:: Text block ::
Story Books - A starting point for teaching Preschoolers

Mother reading to child
A storybook is a versatile tool that can help your child develop an understanding, respect and appreciation for other cultures, people of all works of life as well as the things around her.

Stories are beneficial in many ways, as they help children to:

* Enrich their understanding and learning experience.

* Develop listening and concentration skills and facilitate greater verbal communication.

* Develop positive attitudes towards print, text and eventually reading. Teaching your child to handle the books with care and love.

* Exercise the imagination and explore the creative side through the illustrations.

* Develop new ideas - I have always wondered how children would end a story given their own choice and are not shown the end of the book. I belief we would get quite creative replies!

* Be exposed to correct grammar, varied sentence structure and tenses.

* Become more willing to express their thoughts and feelings.

Ways to promote learning through stories:

1. Books provide facts as well as fiction, so let your child be a researcher for a day or imaginative author creating fantasy stories.

2. Use the language from the story books in role-play and games.
Mother and child role playing as pirates

3. Retell stories in a more simple way.

4. Let your child recall and tell the story in her own words so that she will develop her memory and language skill.

5. Let her create her own version of the story by changing the ending, giving a twist, adding a character from another story etc.

6. While you read to your child, use variation in volume, pitch and tempo as well as use your voice for pause and effects. You should also use body language, facial or hand gestures to express the story. It not only makes the story more interesting, it will also help your child to develop her interest in books and her own reading style.

:: Aim ::
Reproduce the piece on storybooks for teaching preschoolers word for word, from its title to its final sentence.

:: Dataset extract ::
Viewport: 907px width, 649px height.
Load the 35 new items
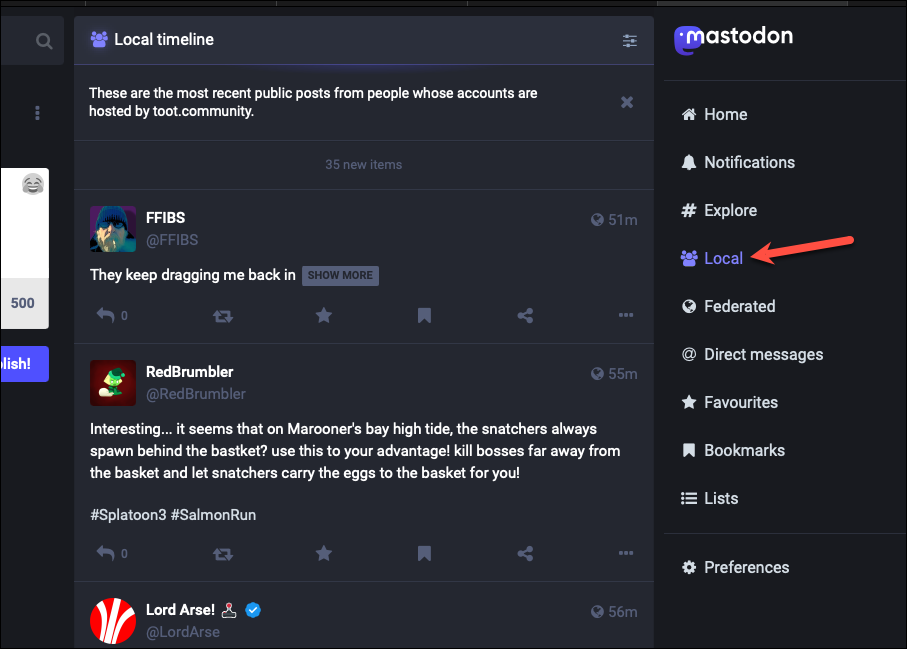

:: Exercise result ::
Story Books - A starting point for teaching Preschoolers

Mother reading to child
A storybook is a versatile tool that can help your child develop an understanding, respect and appreciation for other cultures, people of all works of life as well as the things around her.

Stories are beneficial in many ways, as they help children to:

* Enrich their understanding and learning experience.

* Develop listening and concentration skills and facilitate greater verbal communication.

* Develop positive attitudes towards print, text and eventually reading. Teaching your child to handle the books with care and love.

* Exercise the imagination and explore the creative side through the illustrations.

* Develop new ideas - I have always wondered how children would end a story given their own choice and are not shown the end of the book. I belief we would get quite creative replies!

* Be exposed to correct grammar, varied sentence structure and tenses.

* Become more willing to express their thoughts and feelings.

Ways to promote learning through stories:

1. Books provide facts as well as fiction, so let your child be a researcher for a day or imaginative author creating fantasy stories.

2. Use the language from the story books in role-play and games.
Mother and child role playing as pirates

3. Retell stories in a more simple way.

4. Let your child recall and tell the story in her own words so that she will develop her memory and language skill.

5. Let her create her own version of the story by changing the ending, giving a twist, adding a character from another story etc.

6. While you read to your child, use variation in volume, pitch and tempo as well as use your voice for pause and effects. You should also use body language, facial or hand gestures to express the story. It not only makes the story more interesting, it will also help your child to develop her interest in books and her own reading style.